Mesmo relegada a uma posição secundária pelos intelectuais da época, as mulheres ocupavam praticamente todos os espaços em Veneza:

As mulheres trabalhavam tanto nas tabernas, nas furatole e nas adegas, quanto nas pousadas, bem no centro do cenário do consumo popular e da máquina turística, como Mirandolina, a bela e astuta estalajadeira representada por Goldoni [5] (Plebani, 2006, p. 27).

 

Elas frequentavam os cafés (como clientes, mas também como funcionárias) e estavam presentes nas ruas, nas praças, onde se desenvolvia a vida veneziana, transformando, segundo Plebani, os espaços públicos, que passaram a incorporar o que antes pertencia somente ao doméstico. Na segunda metade do século, atrizes e cantoras protagonizavam a cena burguesa da cidade:

As mulheres do palco, tanto musicais quanto teatrais, muitas vezes representaram heroínas de independência e astúcia, ostentando liberdades novas e sem precedentes, como a Mirandolina de Goldoni ou como as mulheres, ‘ainda mais feministas’ de Chiari [6] (Plebani, 2006 p. 31).

 

É neste contexto, de uma maior participação social da mulher, ainda que atravessada pelas imposições e pelos preconceitos masculinos, que nasce a personagem de Goldoni, uma das principais peças escritas pelo autor. Dividida em três atos, a trama transcorre durante o intervalo de um dia e conta a história de Mirandolina, proprietária de uma hospedagem em Florença. Inteligente e astuta, ela usa sua beleza e o fascínio que exerce sobre os homens para colocá-los aos seus pés. Logo no início da peça somos apresentados a dois personagens: o Marquês de Forlipopoli e o Conde d’Albafiorita, ambos hóspedes da pousada e apaixonados por Mirandolina. Os personagens representam, respectivamente, a nobreza decadente e a burguesia recentemente estabelecida e enriquecida. Logo conhecemos também Fabrizio, fiel funcionário da hospedagem, que também é apaixonado pela protagonista.

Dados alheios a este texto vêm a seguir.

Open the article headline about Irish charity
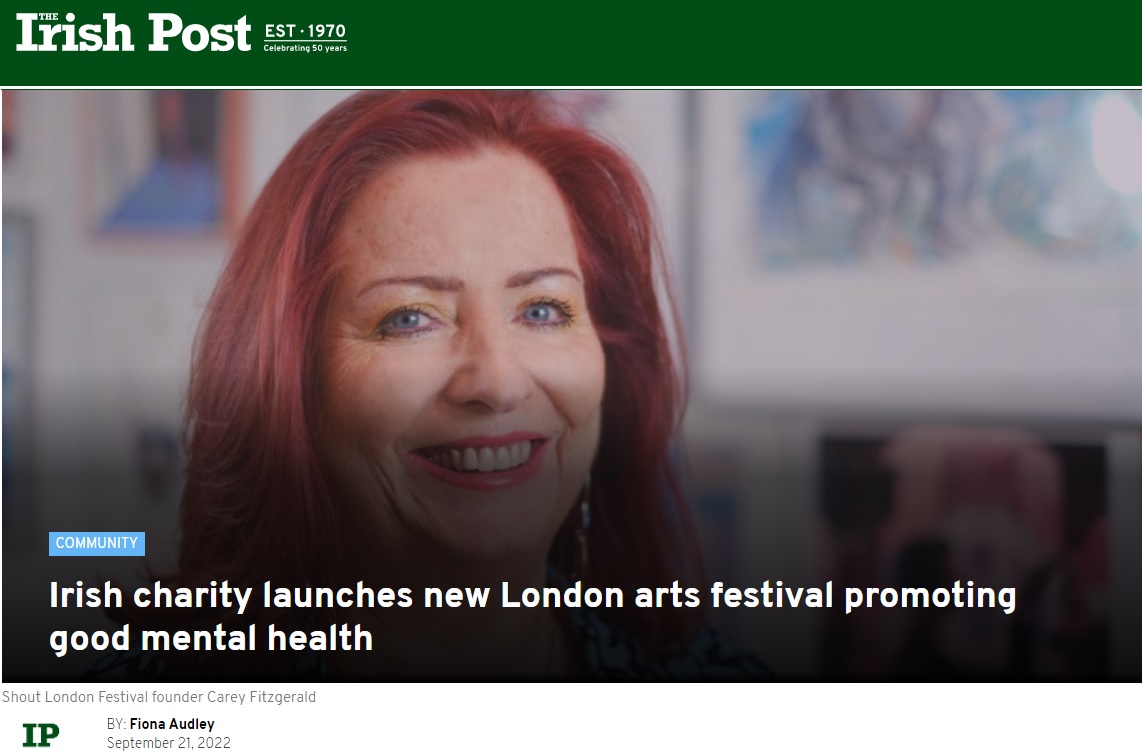Screen dimensions: 1142x756 [x=532, y=616]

O ponto de conflito inicial da narrativa, responsável por desencadear a história, é a presença de um hóspede chamado Cavaleiro di Ripafratta, que odeia todas as mulheres e, em consequência, despreza Mirandolina. Quando toma conhecimento deste fato, ela põe em ação um plano para conquistá-lo e facilmente atinge o objetivo, causando ainda mais intrigas entre seus pretendentes. Ela, porém, rejeita o amor do Cavaleiro, assim como já havia feito com o Marquês e o Conte, e decide, no final da peça, casar-se com Fabrizio.

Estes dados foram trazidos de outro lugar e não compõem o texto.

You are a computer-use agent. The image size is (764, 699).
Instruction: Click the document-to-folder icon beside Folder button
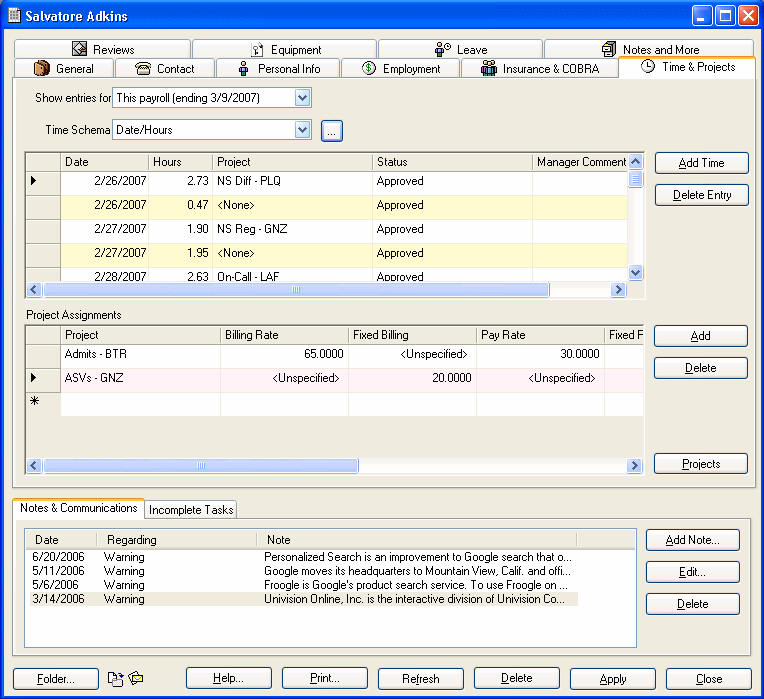(115, 679)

Este casamento com o seu servo pode ser observado sob diferentes perspectivas. Por um lado, esse era o desejo de seu pai e, ao cumpri-lo, Mirandolina não só se casa com aquele que já havia sido escolhido, mas também cumpre com a convenção social pré-estabelecida de que a mulher deve casar-se para exercer seu papel na sociedade. Por outro lado, essa escolha pode ser vista como um passo em direção à própria independência: “Seria quase melhor se eu realmente me casasse com ele. Finalmente, com esse casamento posso esperar proteger os meus interesses e a minha reputação, sem comprometer a minha liberdade”[7]. (Goldoni, 1993, p. 119). Ao escolher pelo matrimônio com Fabrizio, ela prioriza a autonomia, o direito de trabalhar e de manter a hospedagem. Para Barberi (1993, p. 10) Mirandolina é um personagem que rompe com a máscara da serva da Commedia dell’Arte, abandonando as características de mulher caprichosa e assumindo sua posição de dona de uma hospedagem, que tem seus afazeres e interesses.

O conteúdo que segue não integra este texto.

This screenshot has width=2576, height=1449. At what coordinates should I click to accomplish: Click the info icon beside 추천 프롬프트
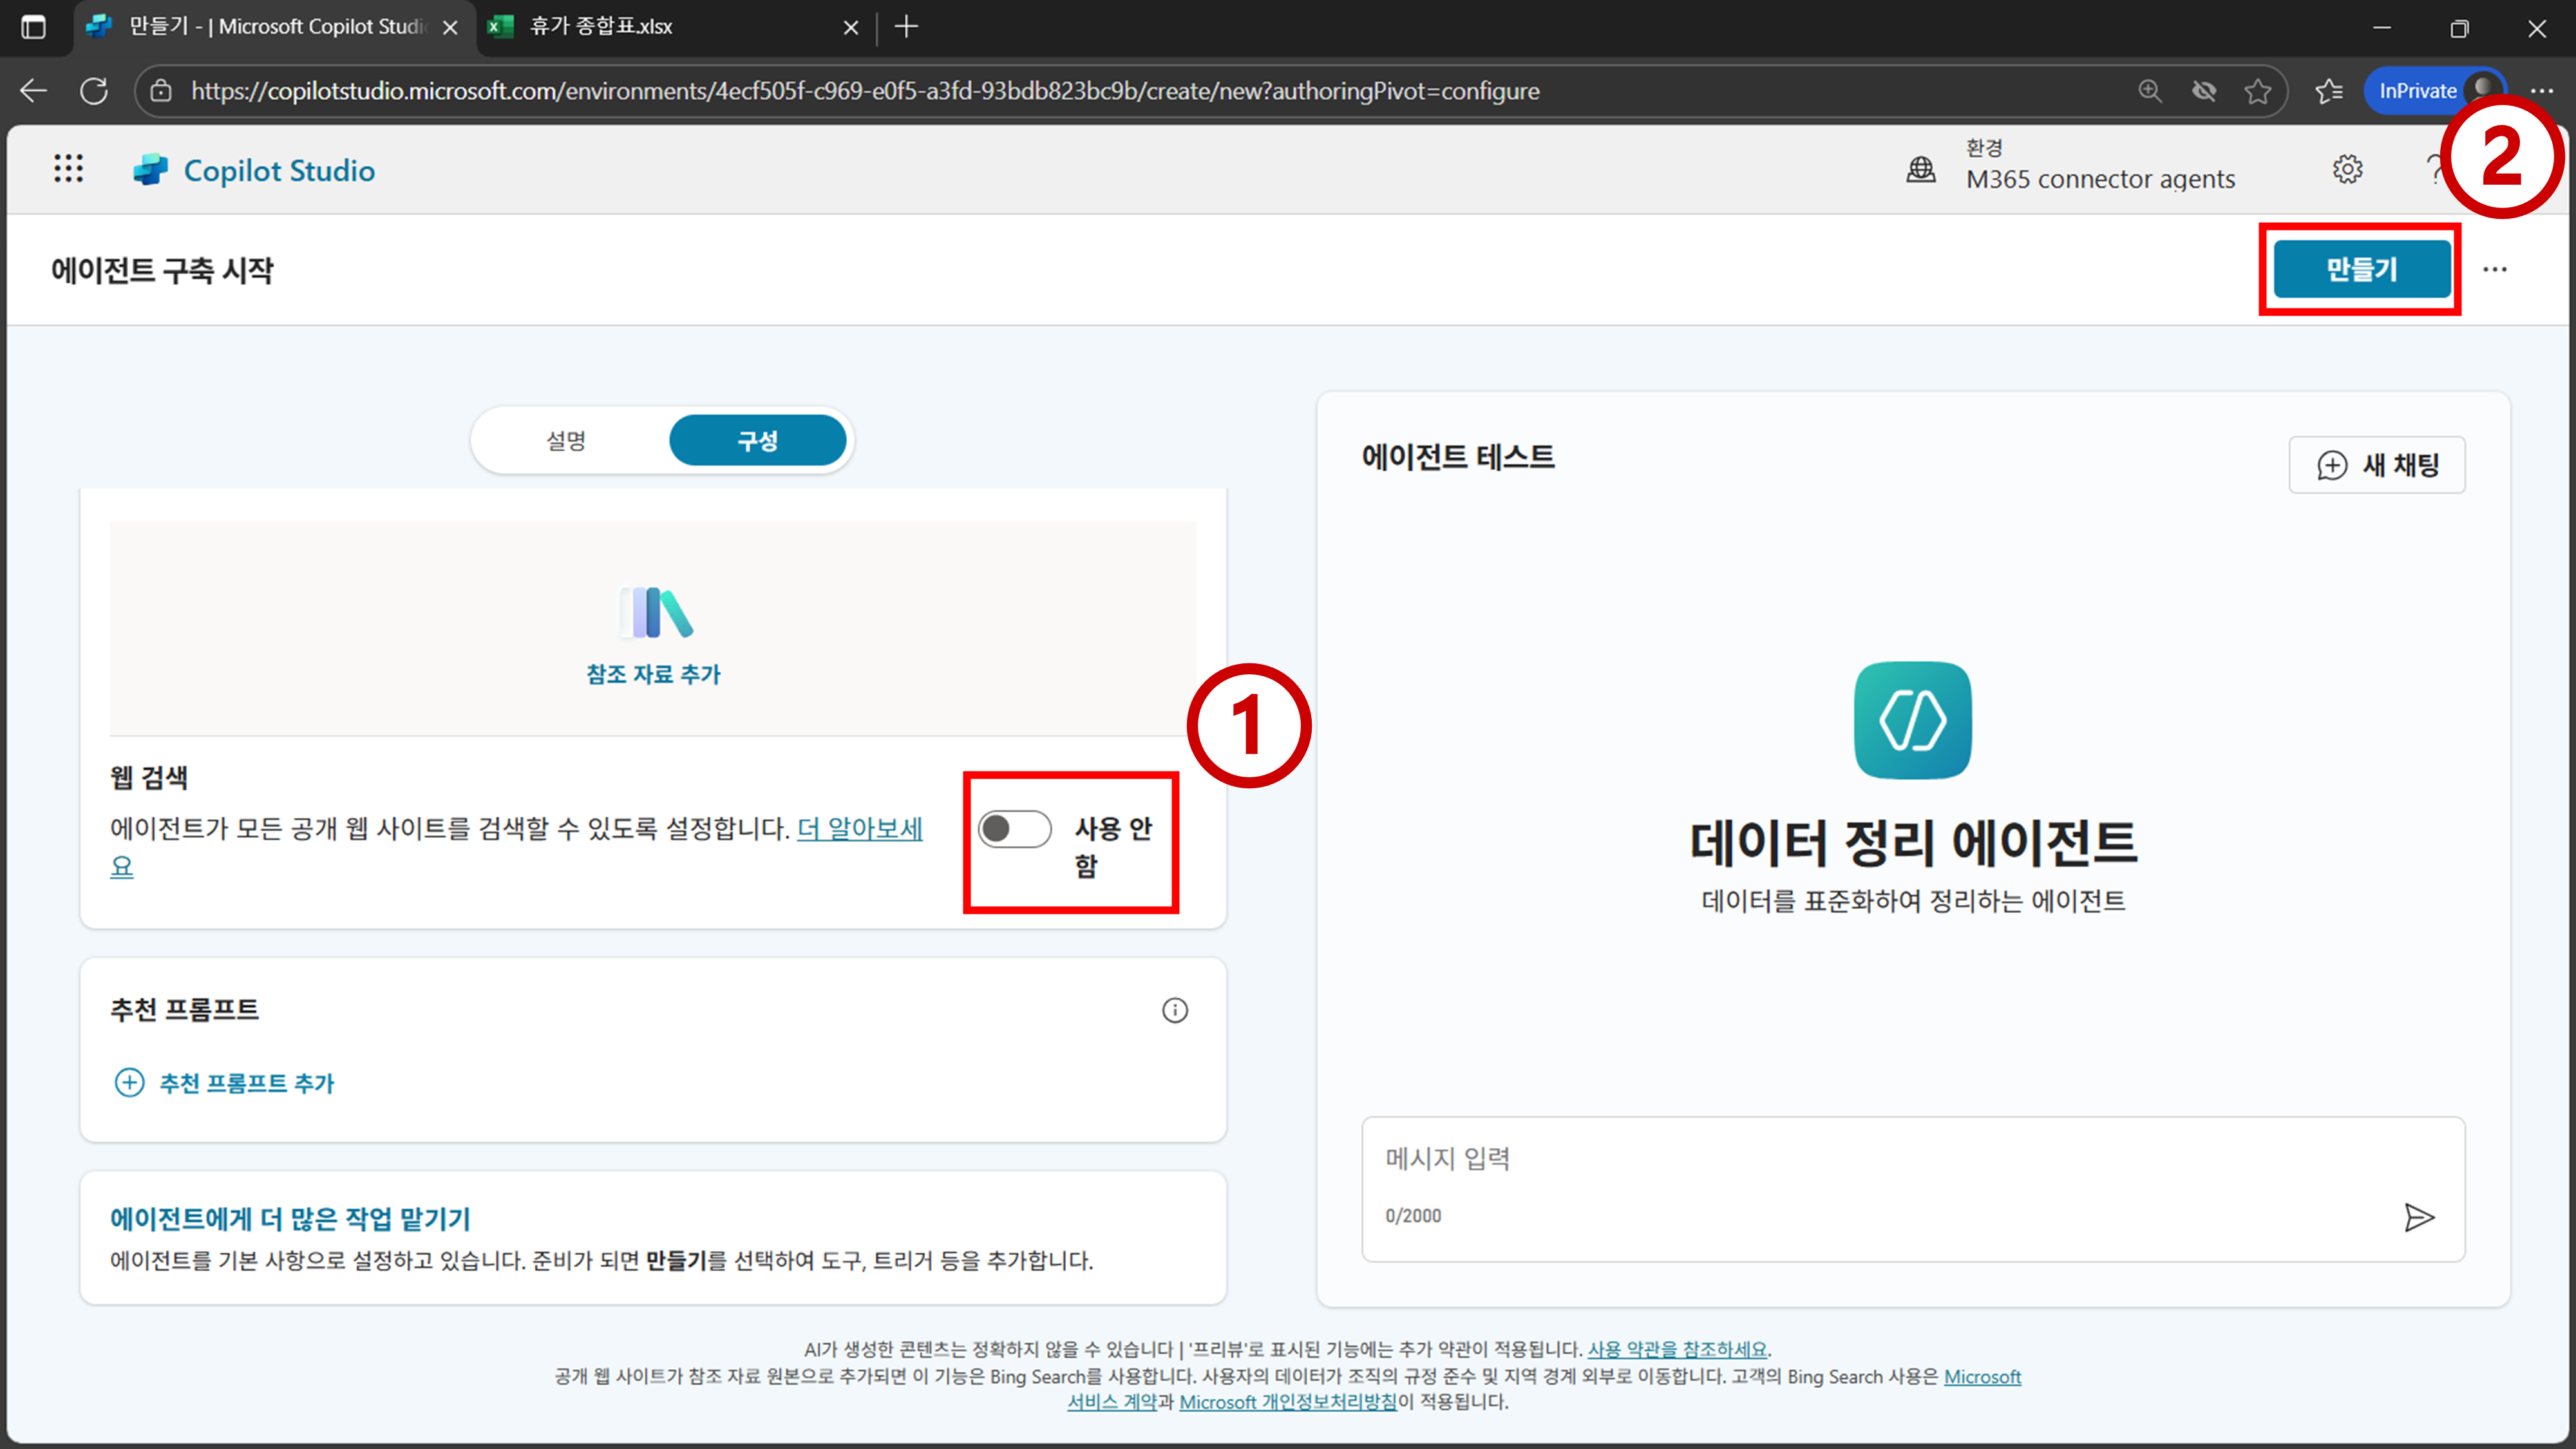click(1174, 1010)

É um personagem enraizado numa realidade social precisa, longe de generalizações e estereótipos, cujo comportamento é ditado não por características fixas e imutáveis, mas pelas suas experiências e pela sua posição social e é significativo que no final da comédia Mirandolina se case com um burguês como ela, o garçom Fabrizio (Barberi, 1993, p. 10)[8].

 

O texto de Goldoni deixa claro que ela decide se casar porque é a única forma, dentro do contexto social que vive, de obter a liberdade de trabalhar, reforçando os valores da burguesia da época. Se tivesse escolhido o dinheiro, por exemplo, casando-se com o Conte, perderia essa liberdade.

Aurélia e o romantismo de Alencar

É o tema do casamento que guia também a trama de Senhora, para Antônio Candido (2023, p. 551) um dos três romances escritos por José de Alencar capazes de resistir ao tempo, ao lado de Iracema (1865) e Lucíola (1862). Senhora, junto a Lucíola e Diva (1864), compõe a tríade Perfil de Mulher, assinada por Alencar sob o pseudônimo de G.M. Publicada em 1875, Senhora, obra pertencente ao romantismo brasileiro, retrata os costumes envolvendo os arranjos comerciais dos casamentos por conveniência na sociedade carioca do século XIX. Nesta época, o que prevalecia era, segundo Hahner (2003, p 44), a ideologia masculina, que influenciava os comportamentos sociais, mas também as leis.

As ordenações Filipinas, compiladas em Portugal em 1603, que basicamente permaneceram efetivas no Brasil até a promulgação do Código Civil de 1916, designavam especificamente o marido como “cabeça do casal”, e somente com sua morte a mulher podia ocupar tal posição (Hahner, 2003, p. 44).

 

À época, o objetivo principal do casamento era a proteção da propriedade. De acordo com Hahner, por esse motivo, ele não era aberto para livre escolha e, muito menos, “às prioridades femininas” (Hahner, 2003, p. 45). Esta é uma das principais características transgressoras da protagonista de Senhora: escolher seu próprio marido e, mais do que isso, comprá-lo, a distingue das mulheres da época, que mesmo entre as classes mais altas não tinham tal liberdade.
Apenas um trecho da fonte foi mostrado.